Closed eirrgang closed 4 years ago
I'm not sure if I understand the question precisely, but:
Most of the anticipated workflows would require a single "task" or "command" (I've lost track of our terminology) to be able to execute in a parallel fashion on a single (fat) node. We can talk about whether that has to be single-node or multi-node, but the worker should be able to launch a process that is parallel. The "top level" of the worker I think can be serial i.e. not inherit a parallel environment (apart from the considerations we're talking about for communication amongst workers in SCALE-MS).
Does that sufficiently answer the question?
Does that sufficiently answer the question?
I'm trying to establish whether we can and should assume that user / client Python code is effectively isolated from any parallelism in the execution environment, and that the user side workflow client<->dispatcher interface is effectively one-to-one.
Basically, you are saying that this is fine with you, because we are focused on work that is defined(/definable) entirely in a lower-level / run time construct.
That is what I figured. I just want to anticipate any show-stopping use cases or start thinking about how to migrate potential users who are heavily invested in "managing their own parallelism" or some other form of hierarchical work flow.
I'm trying to establish whether we can and should assume that user / client Python code is effectively isolated from any parallelism in the execution environment, and that the user side workflow client<->dispatcher interface is effectively one-to-one.
I think I understand the question, bbut So, there's the simulation code, and the analysis code. The simulation code will almost certainly be parallelized, requiring X nodes. For NOW, I think we can assume that per node parallelization will be specified when the job is queued, and the space for the simulation jobs are requested on the resource, but will not change once that job is launched. I think to start, it will probably be homogeneous over all jobs (workload managed changing the number of homogeneous jobs), but that may change. But still, we can assume that the parallelization is set at the time the job is created and queued.
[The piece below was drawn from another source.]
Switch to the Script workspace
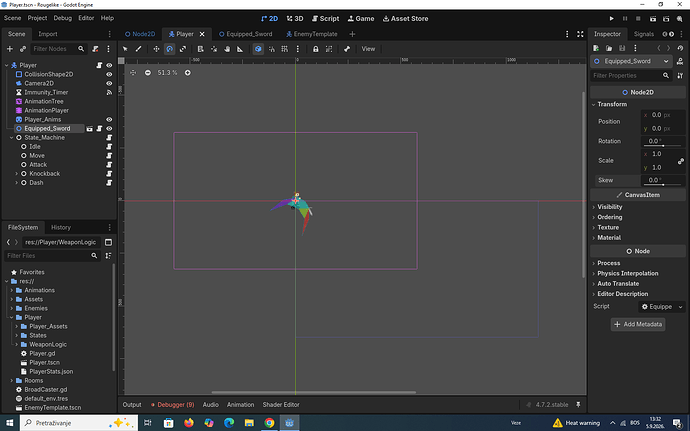This screenshot has width=690, height=431. 326,18
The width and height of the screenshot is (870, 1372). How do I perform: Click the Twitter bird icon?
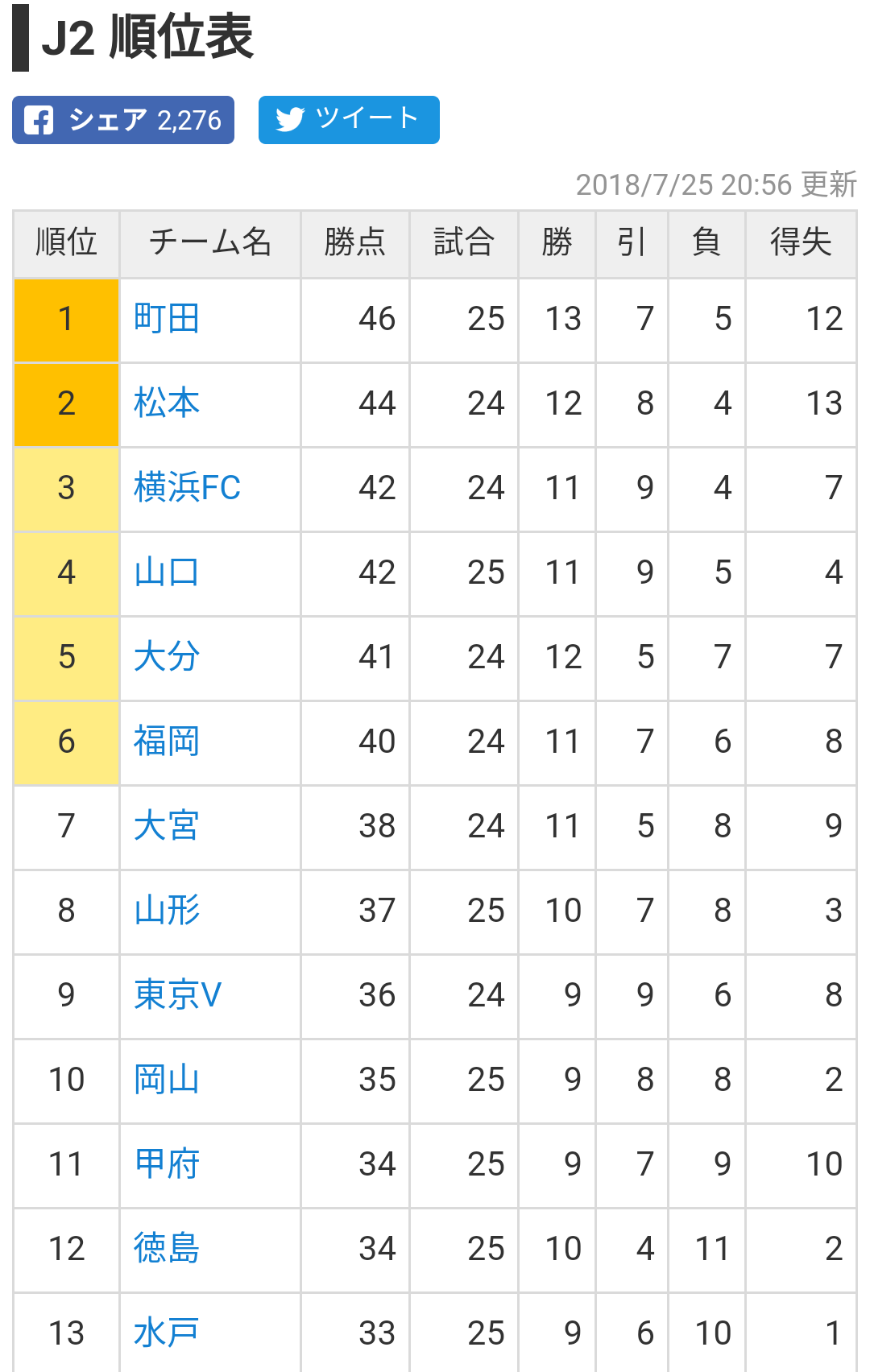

As to how parallelization is requested - for simulation code, I think we have to accept however the program parallelizes for now - that's not going to gengineerFor OpenMM, the MPI is through mpi4py, Usually, it will be OpenMP or MPI run at the executable level, though.
For the analysis code, we almost certainly need to parallelize it, since there will be large amounts of data and we don't want a long lag before the next set of simulations are launched, and it will usually be in python (maybe python wrapped around some computational core interfaced through a Python API). The question is if the right parallelization is an ensemble of nonparallelized tasks, or task that themselves run MPI. I do think that for now, the behavior of the analysis code can be dictated by scalems if there is a clear better way to do things. For the medium term, there is going to have to be a decent amount of recoding to run a scalems script, so asking them (mostly us for a bit) to use a standard way of doing parallelization will be appropriate.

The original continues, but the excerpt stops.